## Given records
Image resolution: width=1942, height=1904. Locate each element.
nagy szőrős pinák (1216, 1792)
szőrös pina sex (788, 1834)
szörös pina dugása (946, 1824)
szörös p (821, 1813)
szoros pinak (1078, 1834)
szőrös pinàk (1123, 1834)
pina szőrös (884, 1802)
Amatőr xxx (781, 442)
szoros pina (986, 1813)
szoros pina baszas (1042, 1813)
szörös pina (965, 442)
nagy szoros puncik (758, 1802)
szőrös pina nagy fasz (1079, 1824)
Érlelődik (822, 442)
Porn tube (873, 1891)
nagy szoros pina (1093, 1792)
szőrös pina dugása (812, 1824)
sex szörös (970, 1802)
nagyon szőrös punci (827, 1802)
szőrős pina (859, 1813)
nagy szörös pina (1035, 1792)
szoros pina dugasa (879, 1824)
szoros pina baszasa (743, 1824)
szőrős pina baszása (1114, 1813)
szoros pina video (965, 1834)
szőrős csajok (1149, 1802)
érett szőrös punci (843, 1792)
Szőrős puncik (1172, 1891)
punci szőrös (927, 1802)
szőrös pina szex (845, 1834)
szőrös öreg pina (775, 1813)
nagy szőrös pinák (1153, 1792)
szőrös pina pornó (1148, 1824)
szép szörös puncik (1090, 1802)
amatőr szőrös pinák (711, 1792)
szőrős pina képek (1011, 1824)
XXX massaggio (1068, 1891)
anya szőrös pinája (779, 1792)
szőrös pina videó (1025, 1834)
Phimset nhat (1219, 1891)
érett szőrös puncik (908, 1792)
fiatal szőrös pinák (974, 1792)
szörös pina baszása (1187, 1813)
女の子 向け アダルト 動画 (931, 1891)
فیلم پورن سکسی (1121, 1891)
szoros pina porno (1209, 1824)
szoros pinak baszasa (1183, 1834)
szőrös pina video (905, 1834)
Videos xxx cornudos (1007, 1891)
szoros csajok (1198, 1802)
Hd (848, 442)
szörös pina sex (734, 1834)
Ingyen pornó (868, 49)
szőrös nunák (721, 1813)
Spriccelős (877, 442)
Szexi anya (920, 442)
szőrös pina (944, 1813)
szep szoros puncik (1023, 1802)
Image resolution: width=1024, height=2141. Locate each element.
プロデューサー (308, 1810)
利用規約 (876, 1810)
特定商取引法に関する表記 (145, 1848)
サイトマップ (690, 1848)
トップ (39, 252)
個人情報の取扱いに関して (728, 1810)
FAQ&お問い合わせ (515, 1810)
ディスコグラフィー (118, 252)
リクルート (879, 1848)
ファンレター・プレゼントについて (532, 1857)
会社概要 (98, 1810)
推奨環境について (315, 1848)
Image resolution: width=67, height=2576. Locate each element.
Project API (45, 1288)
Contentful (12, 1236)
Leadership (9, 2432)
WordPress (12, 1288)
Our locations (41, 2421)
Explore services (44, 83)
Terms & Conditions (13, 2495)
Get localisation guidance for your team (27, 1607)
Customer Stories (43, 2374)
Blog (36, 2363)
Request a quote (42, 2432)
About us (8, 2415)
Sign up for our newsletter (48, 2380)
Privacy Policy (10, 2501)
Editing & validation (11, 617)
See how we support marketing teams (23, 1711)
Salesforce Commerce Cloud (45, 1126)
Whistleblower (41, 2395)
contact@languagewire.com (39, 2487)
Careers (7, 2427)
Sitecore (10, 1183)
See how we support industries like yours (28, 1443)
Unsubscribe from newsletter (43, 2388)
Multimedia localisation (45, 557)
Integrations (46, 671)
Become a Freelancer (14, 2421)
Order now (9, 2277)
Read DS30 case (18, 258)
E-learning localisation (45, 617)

## Requirement
Reproduce the material exactly. Every line must match.

## Result of the task
Image resolution: width=1942, height=1904. Locate each element.
nagy szőrős pinák (1216, 1792)
szőrös pina sex (788, 1834)
szörös pina dugása (946, 1824)
szörös p (821, 1813)
szoros pinak (1078, 1834)
szőrös pinàk (1123, 1834)
pina szőrös (884, 1802)
Amatőr xxx (781, 442)
szoros pina (986, 1813)
szoros pina baszas (1042, 1813)
szörös pina (965, 442)
nagy szoros puncik (758, 1802)
szőrös pina nagy fasz (1079, 1824)
Érlelődik (822, 442)
Porn tube (873, 1891)
nagy szoros pina (1093, 1792)
szőrös pina dugása (812, 1824)
sex szörös (970, 1802)
nagyon szőrös punci (827, 1802)
szőrős pina (859, 1813)
nagy szörös pina (1035, 1792)
szoros pina dugasa (879, 1824)
szoros pina baszasa (743, 1824)
szőrős pina baszása (1114, 1813)
szoros pina video (965, 1834)
szőrős csajok (1149, 1802)
érett szőrös punci (843, 1792)
Szőrős puncik (1172, 1891)
punci szőrös (927, 1802)
szőrös pina szex (845, 1834)
szőrös öreg pina (775, 1813)
nagy szőrös pinák (1153, 1792)
szőrös pina pornó (1148, 1824)
szép szörös puncik (1090, 1802)
amatőr szőrös pinák (711, 1792)
szőrős pina képek (1011, 1824)
XXX massaggio (1068, 1891)
anya szőrös pinája (779, 1792)
szőrös pina videó (1025, 1834)
Phimset nhat (1219, 1891)
érett szőrös puncik (908, 1792)
fiatal szőrös pinák (974, 1792)
szörös pina baszása (1187, 1813)
女の子 向け アダルト 動画 (931, 1891)
فیلم پورن سکسی (1121, 1891)
szoros pina porno (1209, 1824)
szoros pinak baszasa (1183, 1834)
szőrös pina video (905, 1834)
Videos xxx cornudos (1007, 1891)
szoros csajok (1198, 1802)
Hd (848, 442)
szörös pina sex (734, 1834)
Ingyen pornó (868, 49)
szőrös nunák (721, 1813)
Spriccelős (877, 442)
Szexi anya (920, 442)
szőrös pina (944, 1813)
szep szoros puncik (1023, 1802)
Image resolution: width=1024, height=2141. Locate each element.
プロデューサー (308, 1810)
利用規約 (876, 1810)
特定商取引法に関する表記 (145, 1848)
サイトマップ (690, 1848)
トップ (39, 252)
個人情報の取扱いに関して (728, 1810)
FAQ&お問い合わせ (515, 1810)
ディスコグラフィー (118, 252)
リクルート (879, 1848)
ファンレター・プレゼントについて (532, 1857)
会社概要 (98, 1810)
推奨環境について (315, 1848)
Image resolution: width=67, height=2576. Locate each element.
Project API (45, 1288)
Contentful (12, 1236)
Leadership (9, 2432)
WordPress (12, 1288)
Our locations (41, 2421)
Explore services (44, 83)
Terms & Conditions (13, 2495)
Get localisation guidance for your team (27, 1607)
Customer Stories (43, 2374)
Blog (36, 2363)
Request a quote (42, 2432)
About us (8, 2415)
Sign up for our newsletter (48, 2380)
Privacy Policy (10, 2501)
Editing & validation (11, 617)
See how we support marketing teams (23, 1711)
Salesforce Commerce Cloud (45, 1126)
Whistleblower (41, 2395)
contact@languagewire.com (39, 2487)
Careers (7, 2427)
Sitecore (10, 1183)
See how we support industries like yours (28, 1443)
Unsubscribe from newsletter (43, 2388)
Multimedia localisation (45, 557)
Integrations (46, 671)
Become a Freelancer (14, 2421)
Order now (9, 2277)
Read DS30 case (18, 258)
E-learning localisation (45, 617)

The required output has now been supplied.